● Task input:
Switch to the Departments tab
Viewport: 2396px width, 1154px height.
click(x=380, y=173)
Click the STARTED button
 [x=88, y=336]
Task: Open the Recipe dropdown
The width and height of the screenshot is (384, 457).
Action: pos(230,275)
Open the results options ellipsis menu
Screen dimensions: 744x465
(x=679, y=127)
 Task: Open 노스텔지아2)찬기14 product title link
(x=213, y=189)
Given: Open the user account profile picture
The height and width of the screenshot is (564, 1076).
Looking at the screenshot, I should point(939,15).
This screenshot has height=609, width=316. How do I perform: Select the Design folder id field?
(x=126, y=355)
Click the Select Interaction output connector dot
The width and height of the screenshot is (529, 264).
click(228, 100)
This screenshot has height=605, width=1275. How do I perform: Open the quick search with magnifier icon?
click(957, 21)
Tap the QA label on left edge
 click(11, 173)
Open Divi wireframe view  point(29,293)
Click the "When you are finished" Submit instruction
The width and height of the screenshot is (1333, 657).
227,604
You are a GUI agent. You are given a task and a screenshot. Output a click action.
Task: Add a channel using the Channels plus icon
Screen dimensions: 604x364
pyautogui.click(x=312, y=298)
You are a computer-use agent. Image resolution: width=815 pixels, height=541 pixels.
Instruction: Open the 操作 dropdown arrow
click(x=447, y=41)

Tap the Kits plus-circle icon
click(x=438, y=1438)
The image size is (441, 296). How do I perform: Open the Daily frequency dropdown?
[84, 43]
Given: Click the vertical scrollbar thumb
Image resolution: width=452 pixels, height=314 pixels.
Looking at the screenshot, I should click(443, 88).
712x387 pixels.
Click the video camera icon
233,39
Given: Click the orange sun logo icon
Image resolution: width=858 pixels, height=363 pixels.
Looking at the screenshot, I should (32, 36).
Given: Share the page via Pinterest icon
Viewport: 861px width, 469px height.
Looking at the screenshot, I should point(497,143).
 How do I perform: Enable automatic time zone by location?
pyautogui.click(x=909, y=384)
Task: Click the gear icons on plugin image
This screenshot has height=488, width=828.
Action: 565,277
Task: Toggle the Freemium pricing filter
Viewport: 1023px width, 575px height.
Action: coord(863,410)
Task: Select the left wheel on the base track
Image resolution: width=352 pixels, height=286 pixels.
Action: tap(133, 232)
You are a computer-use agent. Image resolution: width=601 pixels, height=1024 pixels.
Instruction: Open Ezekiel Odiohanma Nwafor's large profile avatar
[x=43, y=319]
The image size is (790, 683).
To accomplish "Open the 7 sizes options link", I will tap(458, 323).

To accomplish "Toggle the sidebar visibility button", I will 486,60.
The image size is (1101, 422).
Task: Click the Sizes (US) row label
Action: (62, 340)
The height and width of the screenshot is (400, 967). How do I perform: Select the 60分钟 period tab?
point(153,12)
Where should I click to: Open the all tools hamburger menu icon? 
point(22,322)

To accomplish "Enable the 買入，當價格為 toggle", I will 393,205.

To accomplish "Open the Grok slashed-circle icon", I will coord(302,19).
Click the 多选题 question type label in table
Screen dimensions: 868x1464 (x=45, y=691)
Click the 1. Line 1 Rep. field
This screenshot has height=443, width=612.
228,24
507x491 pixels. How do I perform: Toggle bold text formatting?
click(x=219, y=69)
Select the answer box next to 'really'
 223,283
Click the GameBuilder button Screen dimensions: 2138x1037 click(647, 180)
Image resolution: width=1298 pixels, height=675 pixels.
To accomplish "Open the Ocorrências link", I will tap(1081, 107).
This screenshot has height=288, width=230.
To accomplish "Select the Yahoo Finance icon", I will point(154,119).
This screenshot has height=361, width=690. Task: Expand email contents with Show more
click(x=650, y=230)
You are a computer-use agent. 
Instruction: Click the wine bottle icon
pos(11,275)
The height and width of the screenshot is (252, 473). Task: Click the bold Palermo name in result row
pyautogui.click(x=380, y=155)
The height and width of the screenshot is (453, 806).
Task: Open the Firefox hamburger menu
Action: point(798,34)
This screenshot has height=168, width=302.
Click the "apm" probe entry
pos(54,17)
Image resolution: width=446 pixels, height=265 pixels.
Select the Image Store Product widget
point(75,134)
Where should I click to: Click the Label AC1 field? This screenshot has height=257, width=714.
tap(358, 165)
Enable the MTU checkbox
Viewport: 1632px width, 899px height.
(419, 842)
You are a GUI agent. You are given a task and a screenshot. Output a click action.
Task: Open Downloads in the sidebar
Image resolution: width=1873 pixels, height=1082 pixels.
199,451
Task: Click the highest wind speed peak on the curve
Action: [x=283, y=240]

● Work instructions:
Rewrite every line of the records above as a JSON list of strings, one string per line, leaving out any blank lines.

● Answer to this problem:
[
  "Switch to the Departments tab",
  "Viewport: 2396px width, 1154px height.",
  "click(x=380, y=173)",
  "Click the STARTED button",
  " [x=88, y=336]",
  "Task: Open the Recipe dropdown",
  "The width and height of the screenshot is (384, 457).",
  "Action: pos(230,275)",
  "Open the results options ellipsis menu",
  "Screen dimensions: 744x465",
  "(x=679, y=127)",
  " Task: Open 노스텔지아2)찬기14 product title link",
  "(x=213, y=189)",
  "Given: Open the user account profile picture",
  "The height and width of the screenshot is (564, 1076).",
  "Looking at the screenshot, I should point(939,15).",
  "This screenshot has height=609, width=316. How do I perform: Select the Design folder id field?",
  "(x=126, y=355)",
  "Click the Select Interaction output connector dot",
  "The width and height of the screenshot is (529, 264).",
  "click(228, 100)",
  "This screenshot has height=605, width=1275. How do I perform: Open the quick search with magnifier icon?",
  "click(957, 21)",
  "Tap the QA label on left edge",
  " click(11, 173)",
  "Open Divi wireframe view  point(29,293)",
  "Click the \"When you are finished\" Submit instruction",
  "The width and height of the screenshot is (1333, 657).",
  "227,604",
  "You are a GUI agent. You are given a task and a screenshot. Output a click action.",
  "Task: Add a channel using the Channels plus icon",
  "Screen dimensions: 604x364",
  "pyautogui.click(x=312, y=298)",
  "You are a computer-use agent. Image resolution: width=815 pixels, height=541 pixels.",
  "Instruction: Open the 操作 dropdown arrow",
  "click(x=447, y=41)",
  "Tap the Kits plus-circle icon",
  "click(x=438, y=1438)",
  "The image size is (441, 296). How do I perform: Open the Daily frequency dropdown?",
  "[84, 43]",
  "Given: Click the vertical scrollbar thumb",
  "Image resolution: width=452 pixels, height=314 pixels.",
  "Looking at the screenshot, I should click(443, 88).",
  "712x387 pixels.",
  "Click the video camera icon",
  "233,39",
  "Given: Click the orange sun logo icon",
  "Image resolution: width=858 pixels, height=363 pixels.",
  "Looking at the screenshot, I should (32, 36).",
  "Given: Share the page via Pinterest icon",
  "Viewport: 861px width, 469px height.",
  "Looking at the screenshot, I should point(497,143).",
  " How do I perform: Enable automatic time zone by location?",
  "pyautogui.click(x=909, y=384)",
  "Task: Click the gear icons on plugin image",
  "This screenshot has height=488, width=828.",
  "Action: 565,277",
  "Task: Toggle the Freemium pricing filter",
  "Viewport: 1023px width, 575px height.",
  "Action: coord(863,410)",
  "Task: Select the left wheel on the base track",
  "Image resolution: width=352 pixels, height=286 pixels.",
  "Action: tap(133, 232)",
  "You are a computer-use agent. Image resolution: width=601 pixels, height=1024 pixels.",
  "Instruction: Open Ezekiel Odiohanma Nwafor's large profile avatar",
  "[x=43, y=319]",
  "The image size is (790, 683).",
  "To accomplish \"Open the 7 sizes options link\", I will tap(458, 323).",
  "To accomplish \"Toggle the sidebar visibility button\", I will 486,60.",
  "The image size is (1101, 422).",
  "Task: Click the Sizes (US) row label",
  "Action: (62, 340)",
  "The height and width of the screenshot is (400, 967). How do I perform: Select the 60分钟 period tab?",
  "point(153,12)",
  "Where should I click to: Open the all tools hamburger menu icon? ",
  "point(22,322)",
  "To accomplish \"Enable the 買入，當價格為 toggle\", I will 393,205.",
  "To accomplish \"Open the Grok slashed-circle icon\", I will coord(302,19).",
  "Click the 多选题 question type label in table",
  "Screen dimensions: 868x1464 (x=45, y=691)",
  "Click the 1. Line 1 Rep. field",
  "This screenshot has height=443, width=612.",
  "228,24",
  "507x491 pixels. How do I perform: Toggle bold text formatting?",
  "click(x=219, y=69)",
  "Select the answer box next to 'really'",
  " 223,283",
  "Click the GameBuilder button Screen dimensions: 2138x1037 click(647, 180)",
  "Image resolution: width=1298 pixels, height=675 pixels.",
  "To accomplish \"Open the Ocorrências link\", I will tap(1081, 107).",
  "This screenshot has height=288, width=230.",
  "To accomplish \"Select the Yahoo Finance icon\", I will point(154,119).",
  "This screenshot has height=361, width=690. Task: Expand email contents with Show more",
  "click(x=650, y=230)",
  "You are a computer-use agent. ",
  "Instruction: Click the wine bottle icon",
  "pos(11,275)",
  "The height and width of the screenshot is (252, 473). Task: Click the bold Palermo name in result row",
  "pyautogui.click(x=380, y=155)",
  "The height and width of the screenshot is (453, 806).",
  "Task: Open the Firefox hamburger menu",
  "Action: point(798,34)",
  "This screenshot has height=168, width=302.",
  "Click the \"apm\" probe entry",
  "pos(54,17)",
  "Image resolution: width=446 pixels, height=265 pixels.",
  "Select the Image Store Product widget",
  "point(75,134)",
  "Where should I click to: Click the Label AC1 field? This screenshot has height=257, width=714.",
  "tap(358, 165)",
  "Enable the MTU checkbox",
  "Viewport: 1632px width, 899px height.",
  "(419, 842)",
  "You are a GUI agent. You are given a task and a screenshot. Output a click action.",
  "Task: Open Downloads in the sidebar",
  "Image resolution: width=1873 pixels, height=1082 pixels.",
  "199,451",
  "Task: Click the highest wind speed peak on the curve",
  "Action: [x=283, y=240]"
]